National Broadband Network (NBN) trial sites in Townsville, Queensland and Armidale, New South Wales are in the process of rolling out separate trials over the NBN designed to help Townsville type two diabetes sufferers and, in Armidale, offer remote access to TAFE courses.
Speaking at the Cisco Live conference in Melbourne, Department of Broadband, Communications and the Digital Economy First Assistant Secretary, Keith Besgrove, said the Townsville trial, which is scheduled to run for 18 months, would involve in home monitoring via video of the type two diabetes patients in collaboration with the Queensland Department of Health. The trial is due to commence within the next two months.
“We now have 10 general practitioners [GPs} who have agreed to take part in the trial and we are in the process of enrolling patients now,” he said.
“The intention will be over the next 18 months to test the use of the NBN for in home monitoring to try and ensure there is early warning of changes in their vital signs which will be monitored on a real time basis.”

◆ Dataset:
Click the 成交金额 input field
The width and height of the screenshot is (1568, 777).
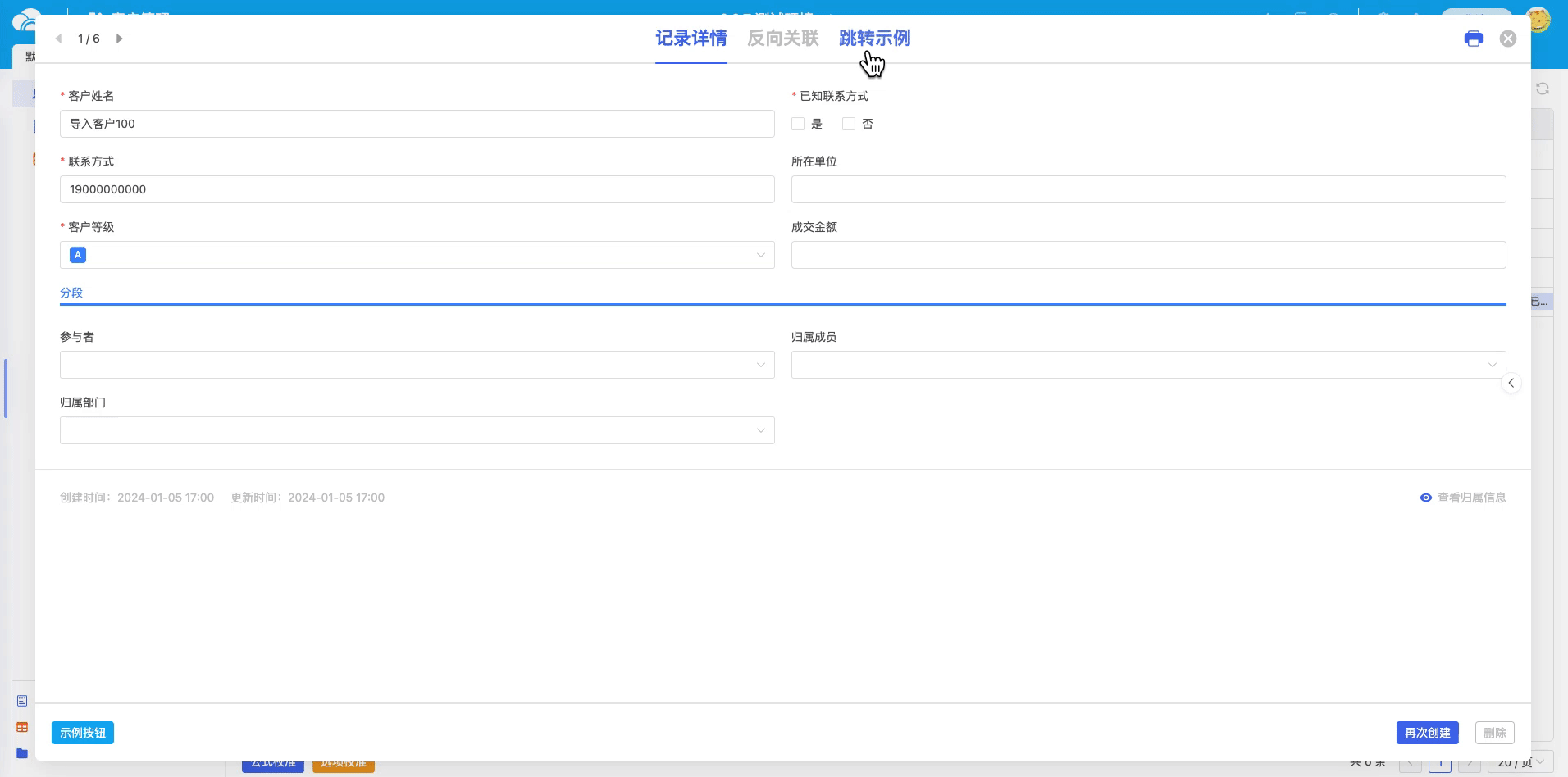(1148, 255)
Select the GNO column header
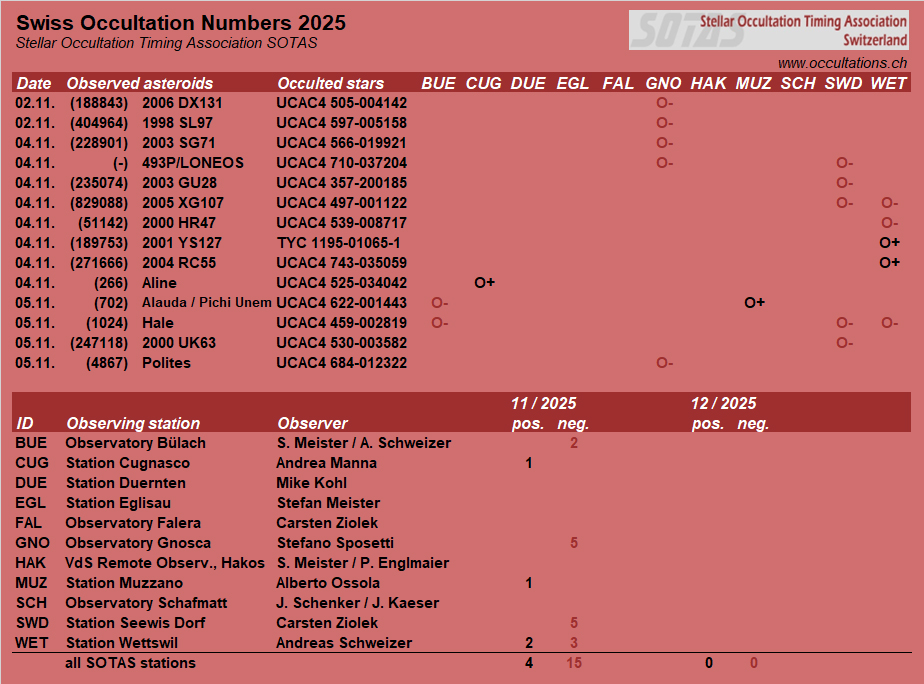This screenshot has height=684, width=924. point(664,84)
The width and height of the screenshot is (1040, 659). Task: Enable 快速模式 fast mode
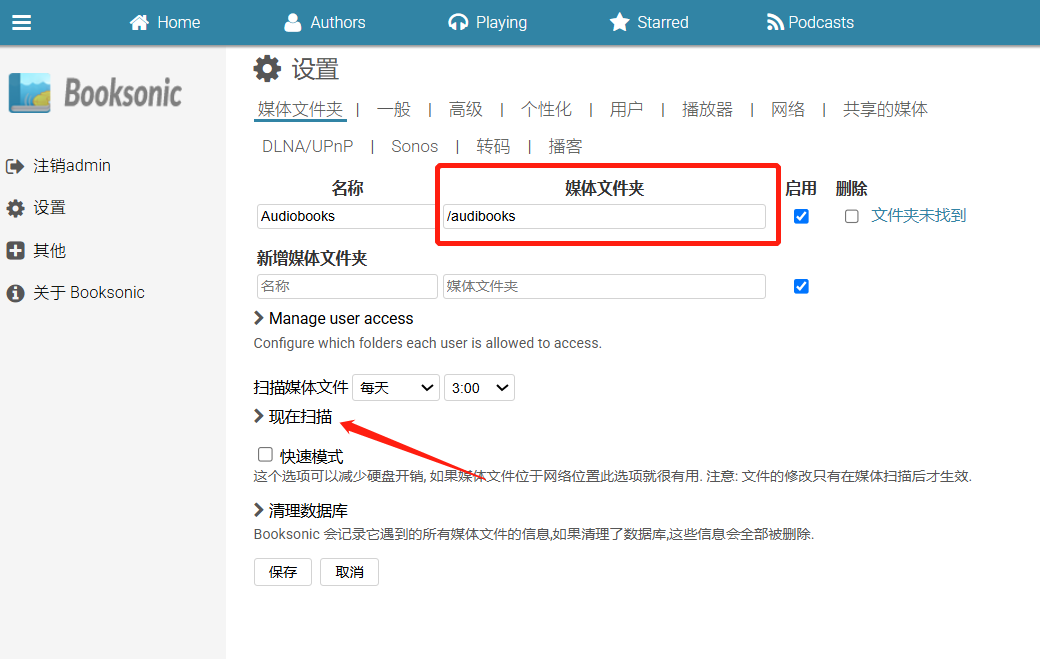point(265,454)
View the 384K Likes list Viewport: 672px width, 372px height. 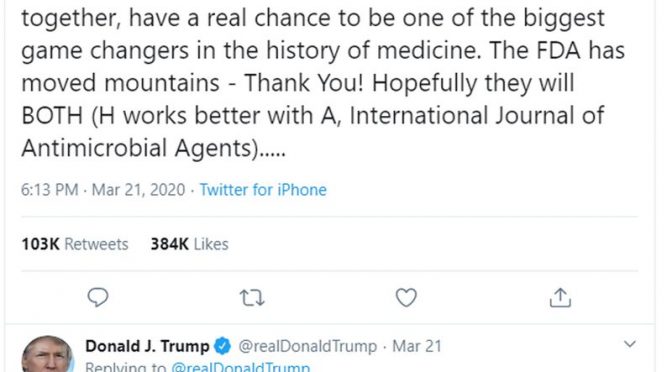(x=189, y=244)
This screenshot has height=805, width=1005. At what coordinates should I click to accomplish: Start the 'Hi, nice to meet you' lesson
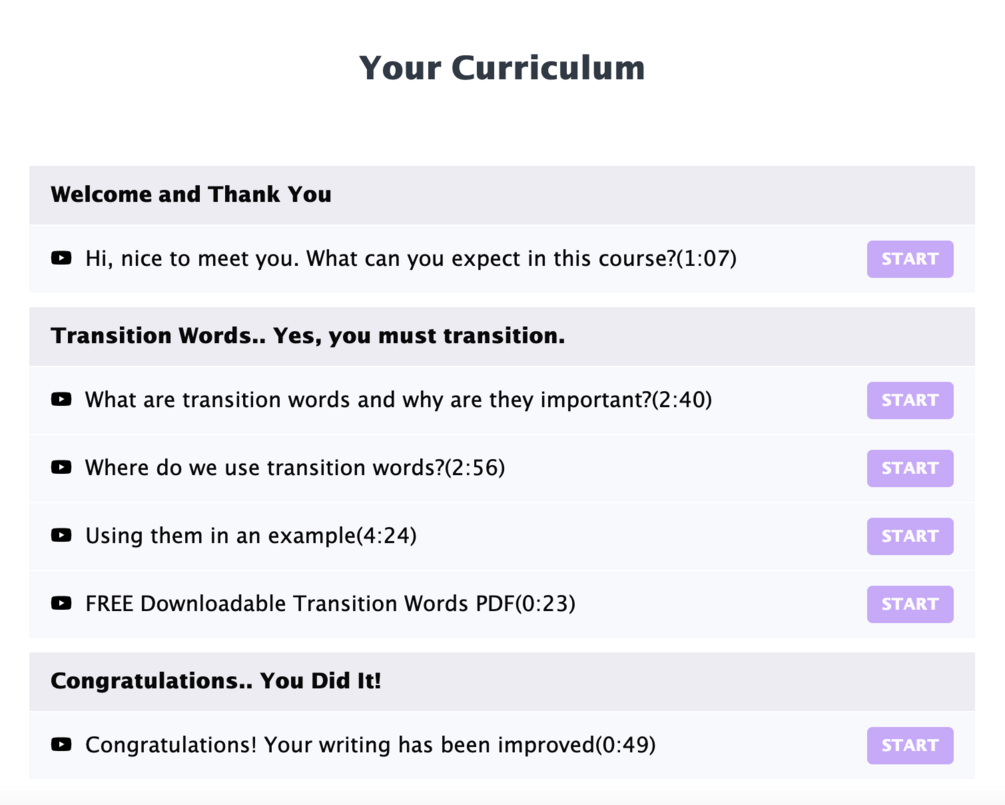909,259
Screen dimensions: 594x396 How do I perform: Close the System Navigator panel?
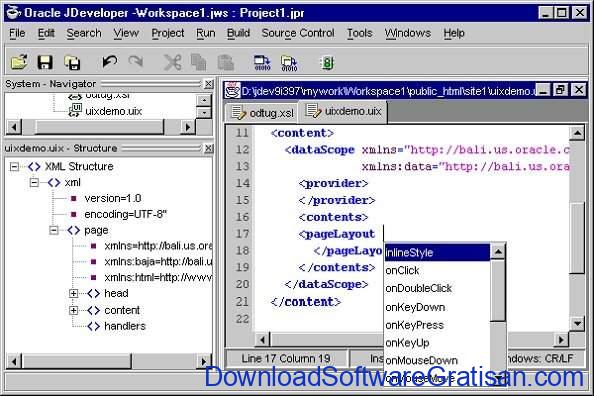pyautogui.click(x=208, y=84)
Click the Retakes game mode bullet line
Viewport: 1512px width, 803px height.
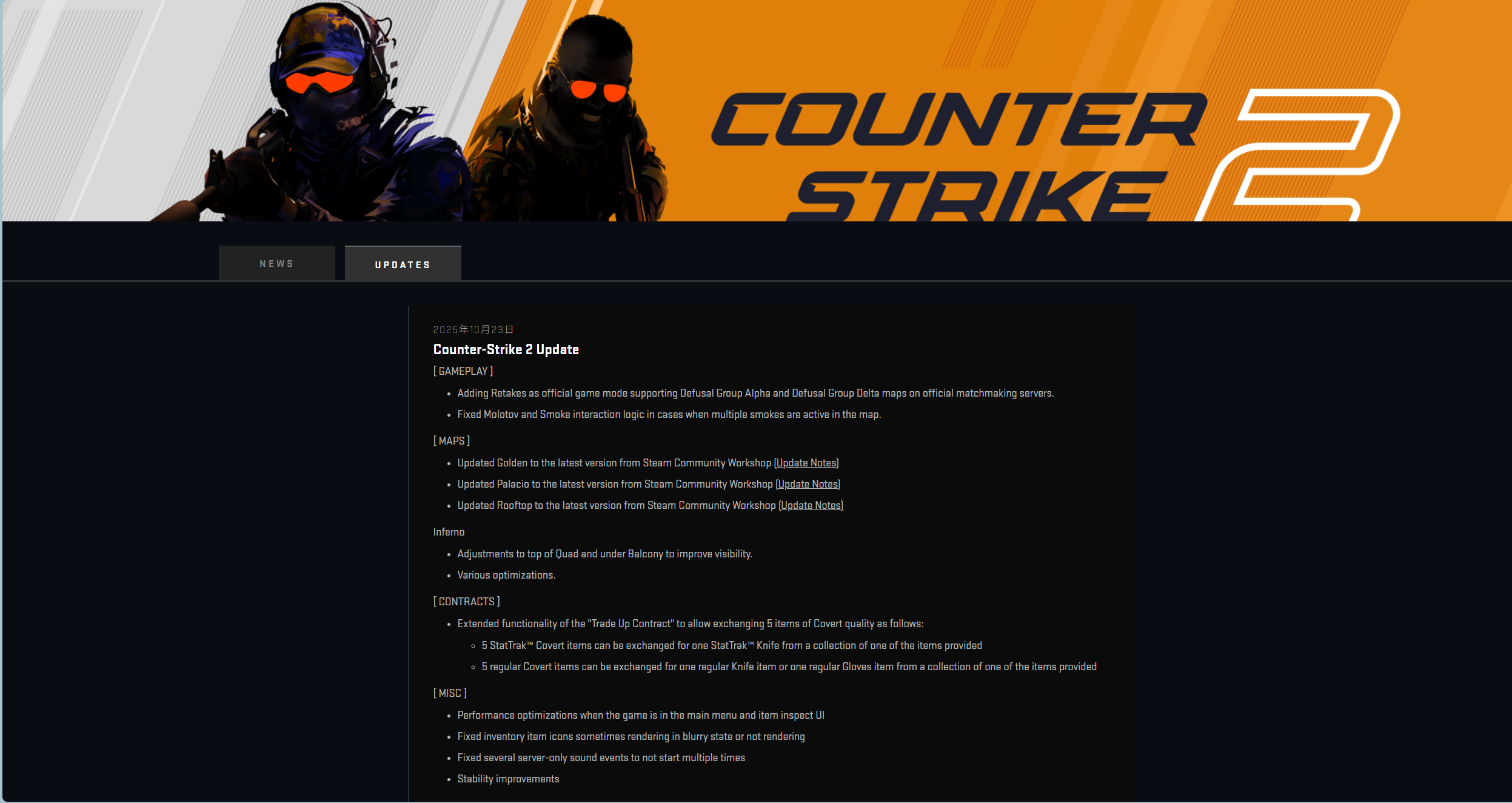(x=755, y=393)

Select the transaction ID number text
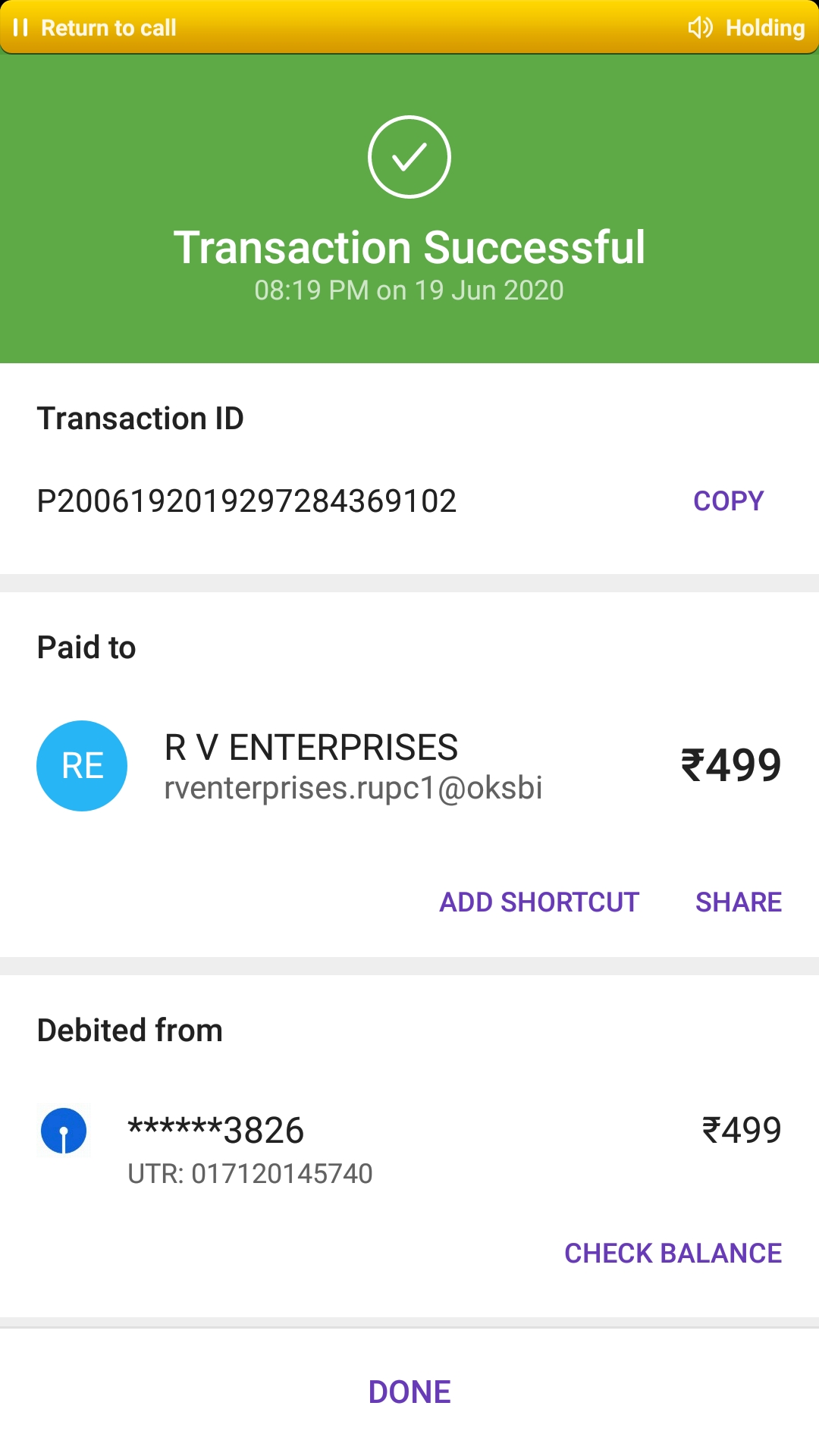pyautogui.click(x=246, y=500)
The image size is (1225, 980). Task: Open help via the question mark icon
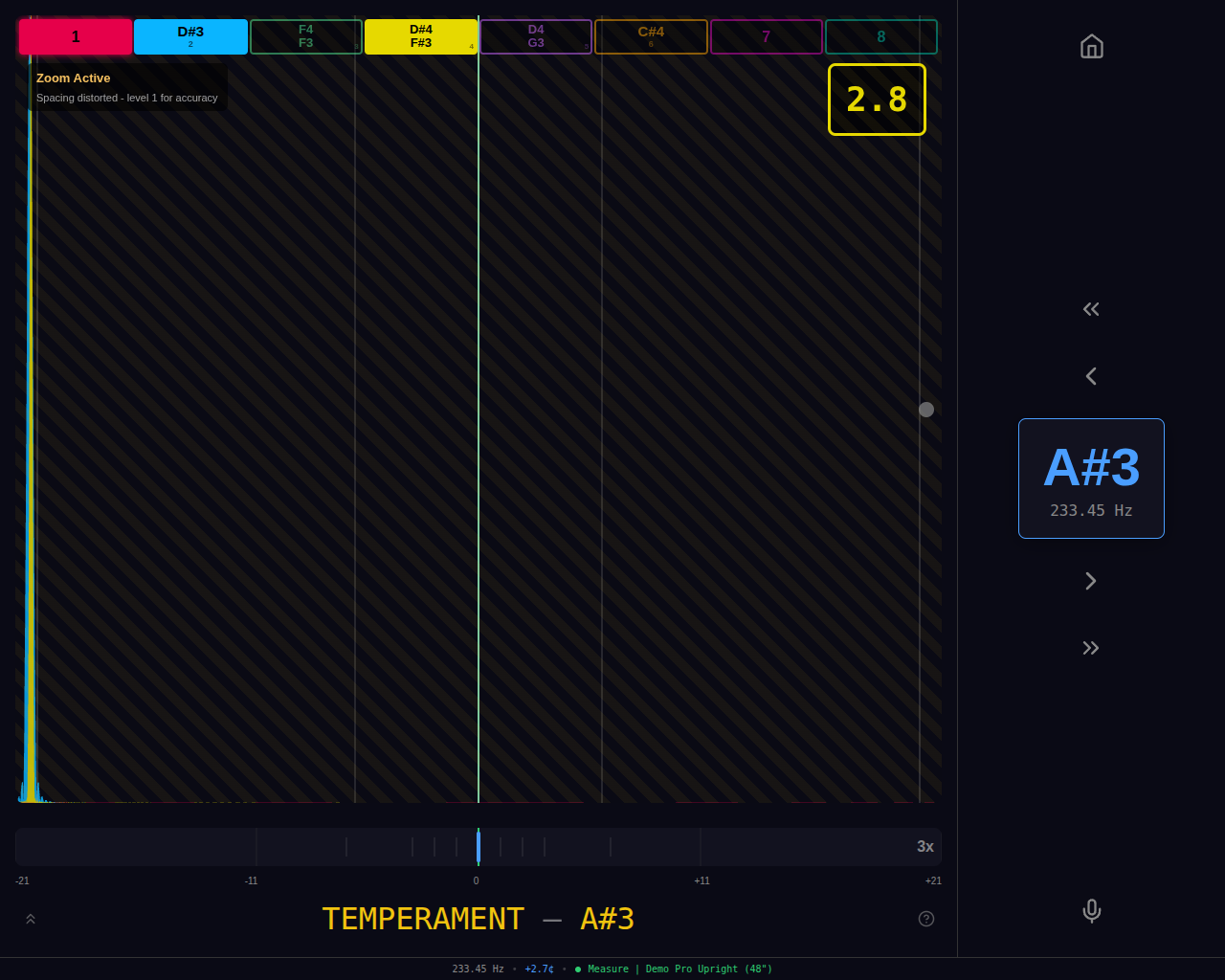tap(925, 919)
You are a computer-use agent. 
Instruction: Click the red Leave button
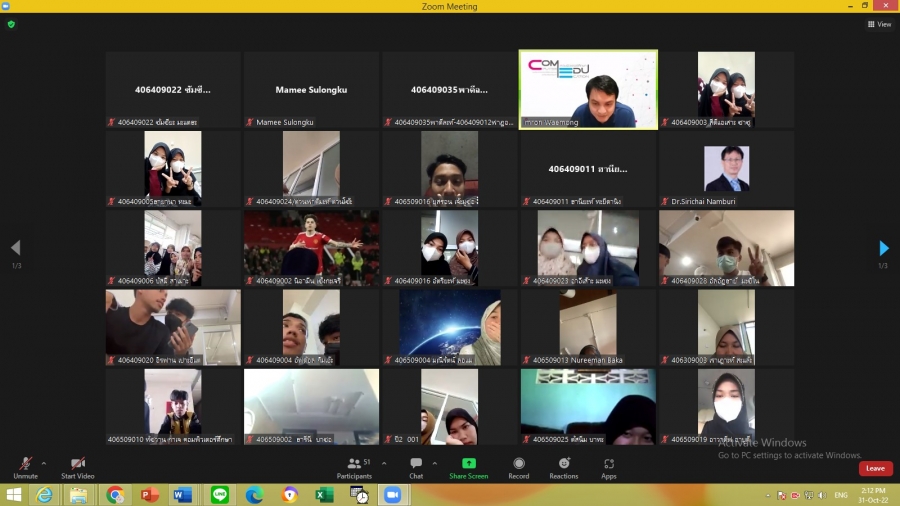point(875,468)
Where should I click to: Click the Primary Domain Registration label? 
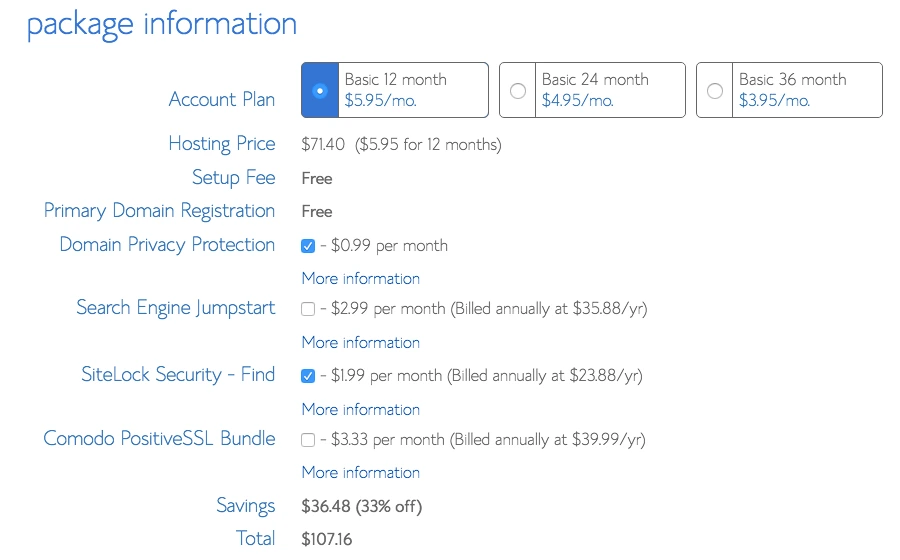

◆ Check your understanding:
a: Retype the NBN trial passage, everything from "National Broadband Network" down to "next two months.".
b: Carry on writing the NBN trial passage from the point where it stops.
The lines have no connection to the NBN trial passage.

◆ Set of answers:
a:
National Broadband Network (NBN) trial sites in Townsville, Queensland and Armidale, New South Wales are in the process of rolling out separate trials over the NBN designed to help Townsville type two diabetes sufferers and, in Armidale, offer remote access to TAFE courses.
Speaking at the Cisco Live conference in Melbourne, Department of Broadband, Communications and the Digital Economy First Assistant Secretary, Keith Besgrove, said the Townsville trial, which is scheduled to run for 18 months, would involve in home monitoring via video of the type two diabetes patients in collaboration with the Queensland Department of Health. The trial is due to commence within the next two months.

b:
Over in Armidale, the department is working with the University of New England and local TAFEs on a project called EduOne which will create a virtual class room facility for remote access to a range of TAFE courses. This will allow students to learn from home and still have access to a class room type environment online.
“We are in the early stages of setting that up and will start to take students in the second half of 2012,” Besgrove said.
Armidale is also due to take part in a video conferencing pilot over the NBN which aims to give regional Australians increased access to services such as Medicare and Centrelink. The pilot will commence in July this year.
The third NBN project the department is working on is the setting up of video services with 27 local government authorities in states including Victoria, Tasmania and South Australia by the end of 2012.
“What we are looking at is the use of video services for citizen interaction and in this case we are specifically interested in encouraging the capacity for one to many connectivity,” he said.
“Local governments also do a lot of consultation with their community and some of the local government catchment areas in Australia are very large so the ability to take advantage of video interaction could enhance access by Australians to local government,” Besgrove said.